At Thanksgiving in 2005, she'd just been diagnosed with breast cancer. Last Thanksgiving, after enduring a double mastectomy and grueling rounds of chemotherapy and radiation, she celebrated being cancer-free with the Capital Public Radio broadcast of "Dina's Diary," her audiotaped first-person journey through cancer treatment.

The award-winning hourlong program is being rebroadcast on KXJZ (90.9 FM) at 2 p.m. Friday.

Now 41, Howard knows the meaning of gratitude in ways the rest of us can hardly imagine.

"Being alive rates really high on that list," says Howard, who lives in Carmichael with her family. "So many of the answers I can give you feel like clichés. It's a shock to get cancer at age 39, and my cancer turned out to be worse than doctors originally thought.

"So what I'm thankful for first is making it through. And second is finding that my family and I had the strength to get through it.

"You never know how you'll react to a crisis until you're in that situation. It's good to know you have that strength. You hope to do it with grace, too. I don't know how graceful I've been, but I've tried."

Throughout her illness, her husband, attorney Ed Howard, kept friends and family updated on Dina's condition through a heartfelt series of e-mails. Their children, Maya and Noah, were only 2 and 6 at the time.
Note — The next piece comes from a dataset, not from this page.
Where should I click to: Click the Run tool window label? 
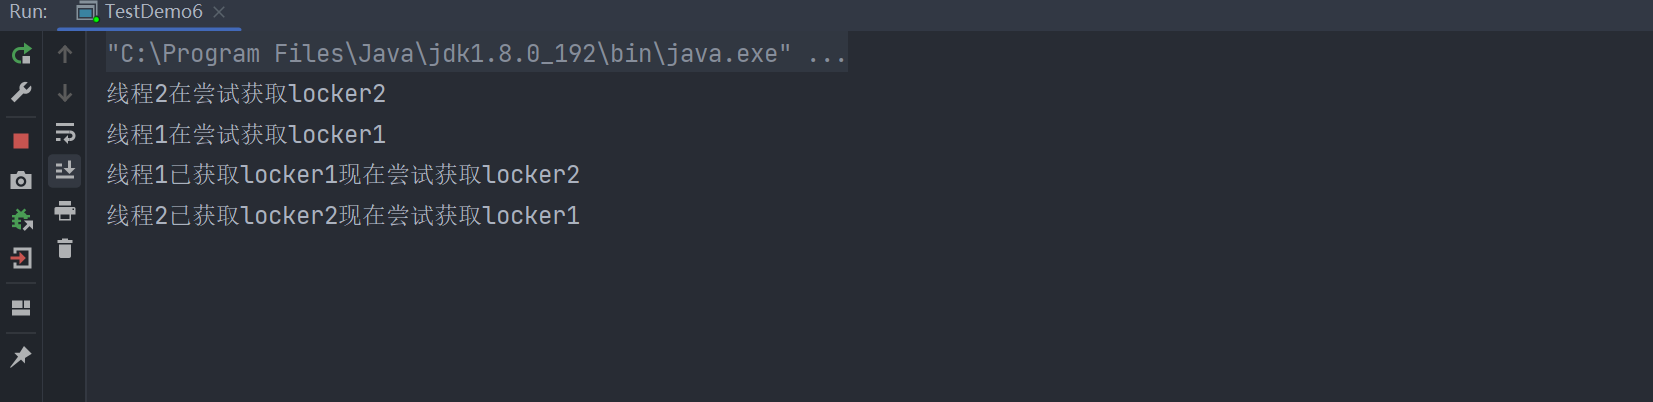point(28,12)
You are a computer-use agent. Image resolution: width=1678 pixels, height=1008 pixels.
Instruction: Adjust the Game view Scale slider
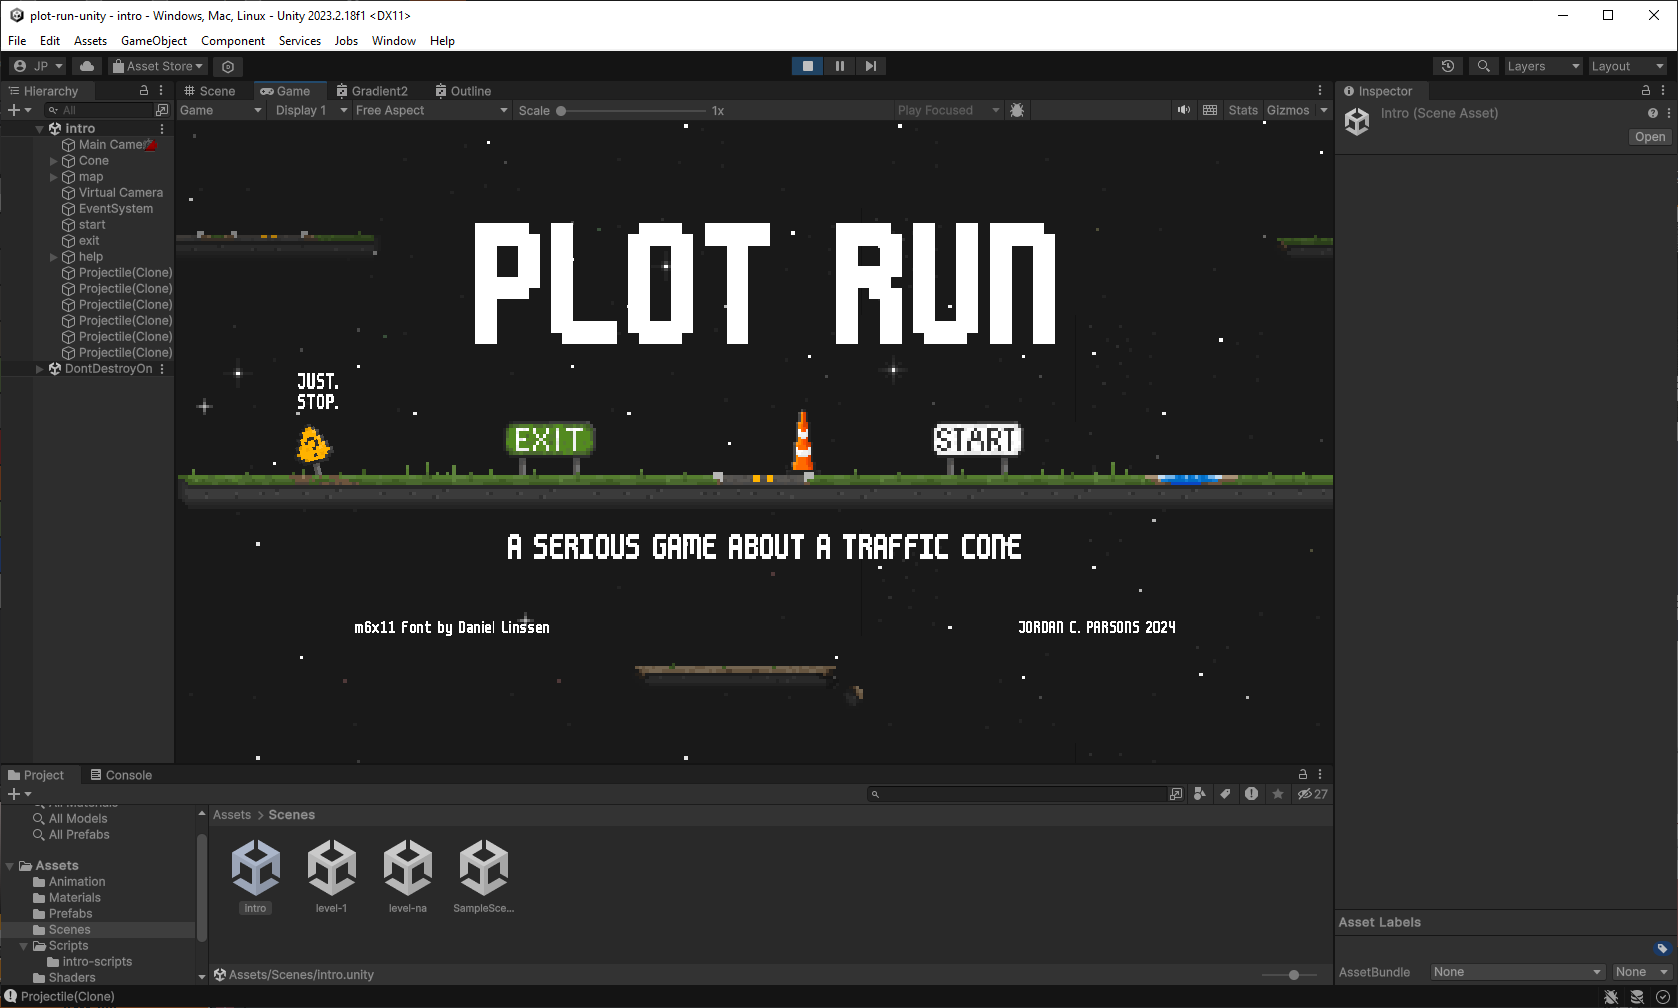561,111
Even now, when Maya plays house, she includes a mother going to chemo treatments with a scarf wrapped around her bare head.
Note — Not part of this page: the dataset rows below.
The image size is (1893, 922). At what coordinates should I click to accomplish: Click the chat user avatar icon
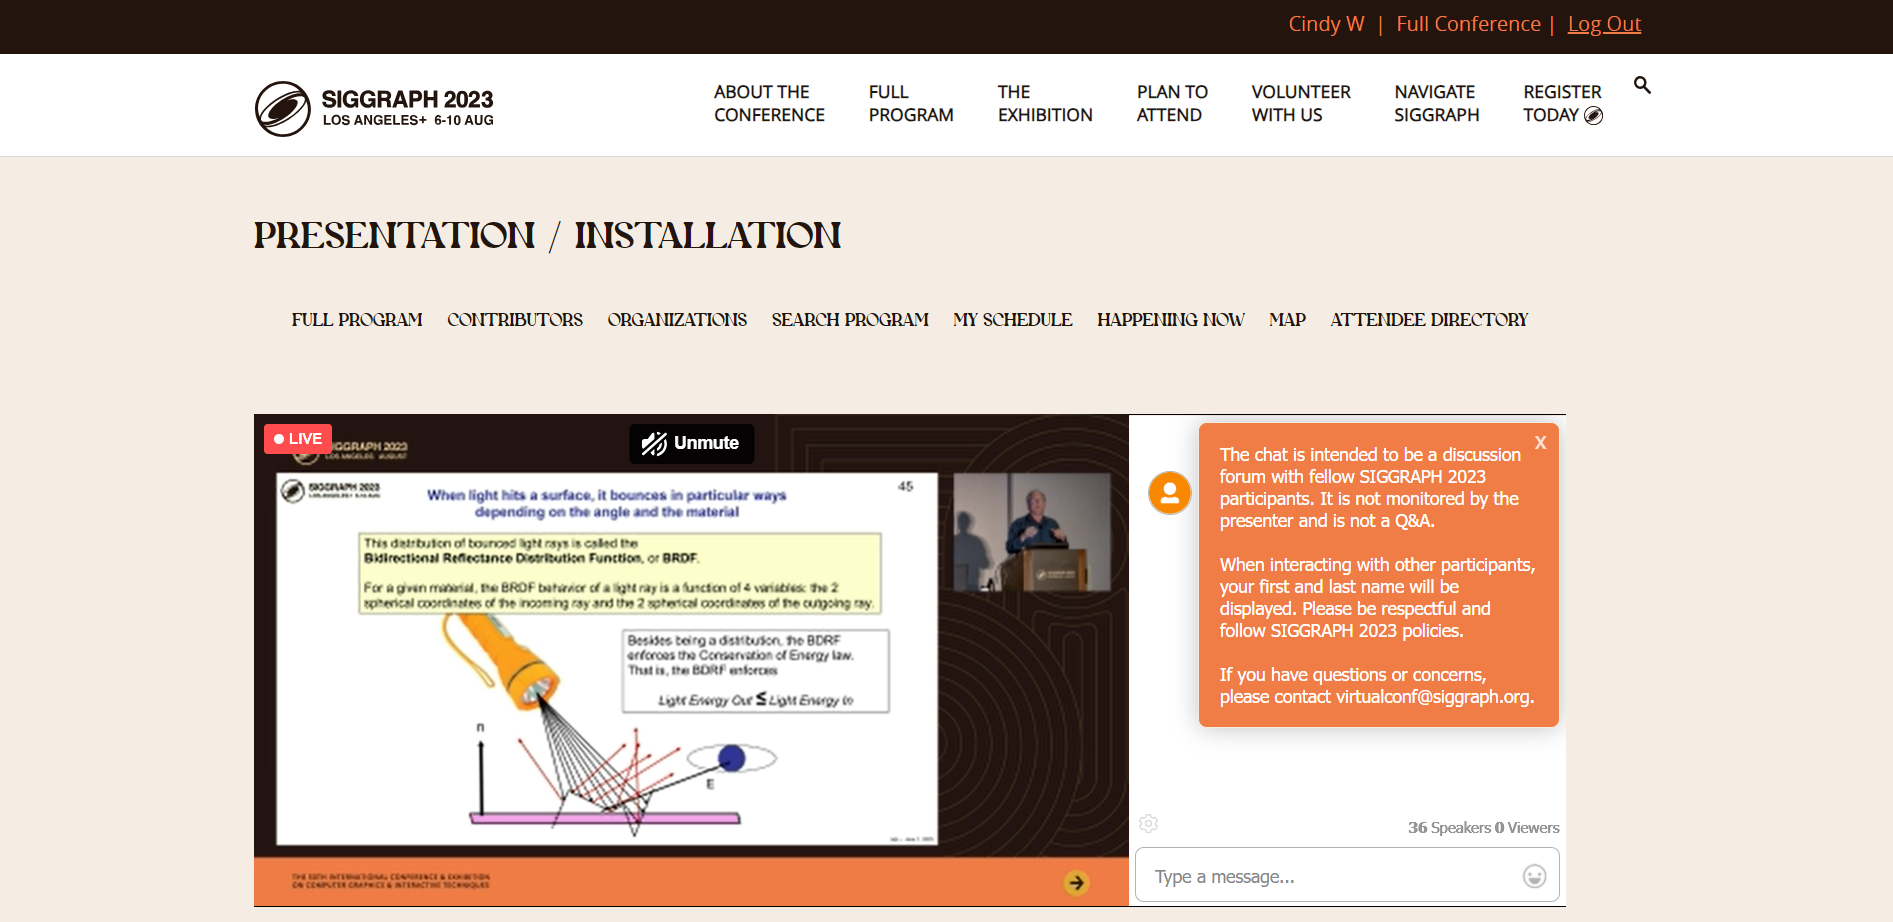click(x=1169, y=493)
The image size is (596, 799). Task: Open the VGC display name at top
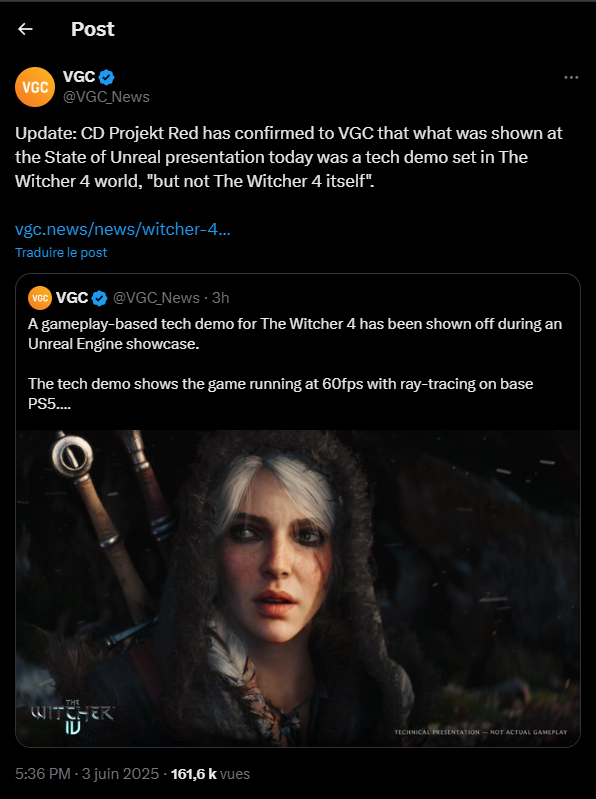79,77
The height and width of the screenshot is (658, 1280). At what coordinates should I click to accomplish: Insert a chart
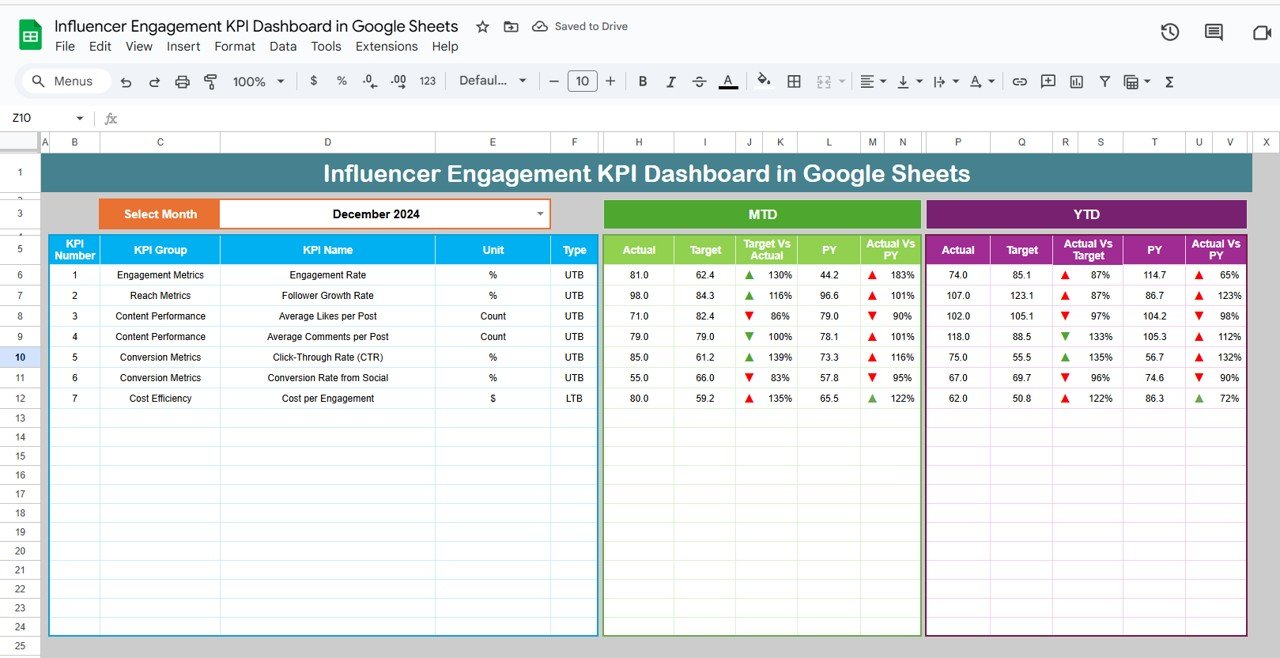pyautogui.click(x=1076, y=81)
"I'm really grateful for my family," Howard says. "My husband was amazing. You like to think you can count on your spouse, but when they really show up, you feel incredibly blessed.
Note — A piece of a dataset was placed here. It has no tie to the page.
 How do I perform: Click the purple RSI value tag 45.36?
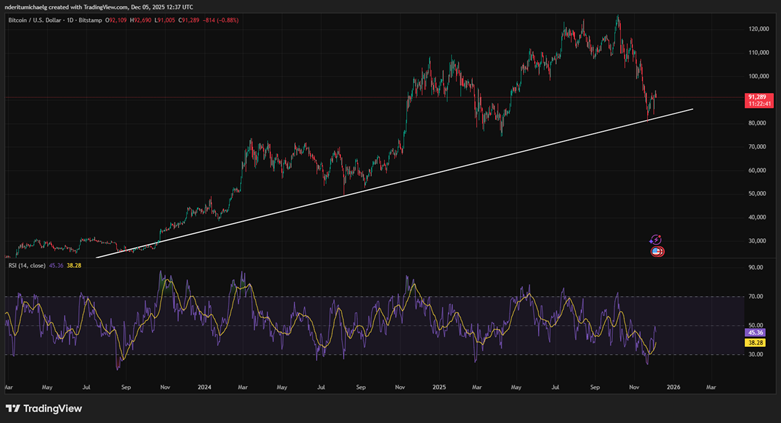point(756,334)
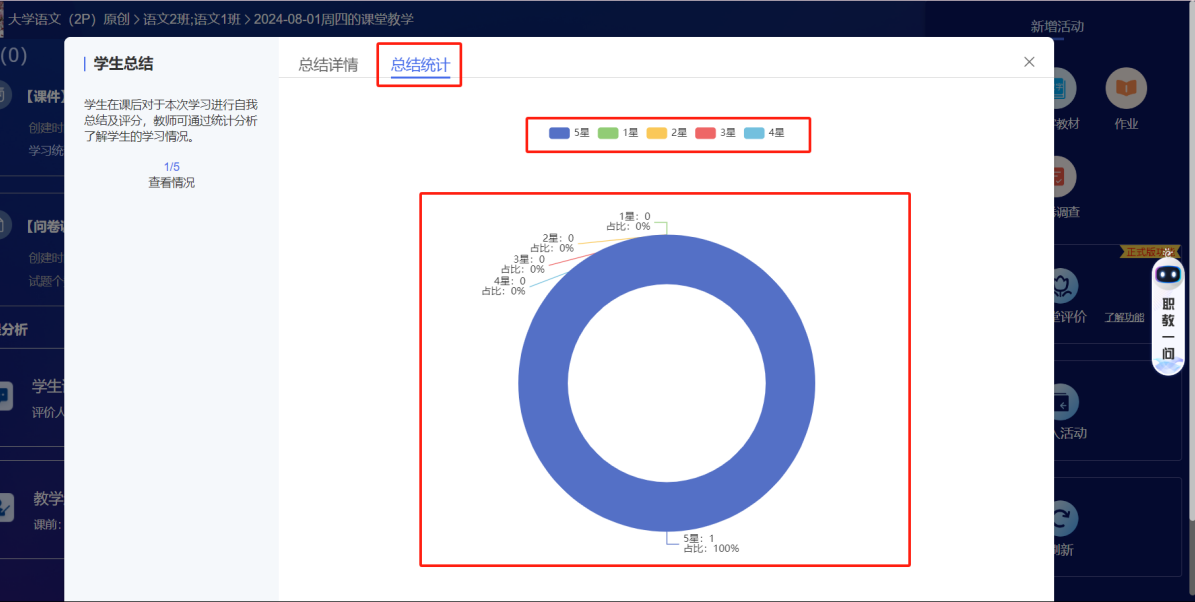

"My mother came up from Santa Barbara for every chemo treatment I had. And my circle of friends was wonderful. We hadn't lived here that long. My husband kept marveling about how great people in Sacramento are.

"My friends basically said, 'We're getting you through this.' They rose to the occasion."

Specifically, they organized themselves into a meal-prep service, delivering coolers of freshly cooked frozen food to the Howards every month.

Then they registered en masse for the 2006 Susan G. Komen Race for the Cure, and they insisted that Howard sign up for the fundraising walk, too.

"That was a chemo week for me," she says, "and I called and said, 'I'm not strong enough.' One friend told me she'd carry me the whole way if she had to. And another friend got a wheelchair."

So Howard walked part of the way, and she sat in the wheelchair for the remainder, with her friends taking care of her.

Another group of friends – these, from Howard's high school days in Santa Barbara, scattered now across the country – made sure that a gift of some sort arrived for Dina each Monday. A video. A poem. Tokens of affection.

"I'm really grateful that people helped me through it all," says Howard. "And I'm really grateful about the whole radio show."

Produced by KXJZ's Paul Conley and Joe Barr and recently featured on the Public Radio Exchange, the powerful and moving audio diary of Dina Howard's yearlong path from cancer treatment to survival has been picked up to air in Austin, Texas, and Seattle. It also won public radio and Associated Press documentary programming awards.

When she taped her fearful reflections on her way into mastectomy surgery and her chemo appointments, survival was her only goal.

"I spent my 40th birthday bald and in treatment," Howard says. "You look at your life, and that's not what you expect at 40. It gives you a totally different perspective on age."

And on life and family and friends – and gratitude, on Thanksgiving and every day.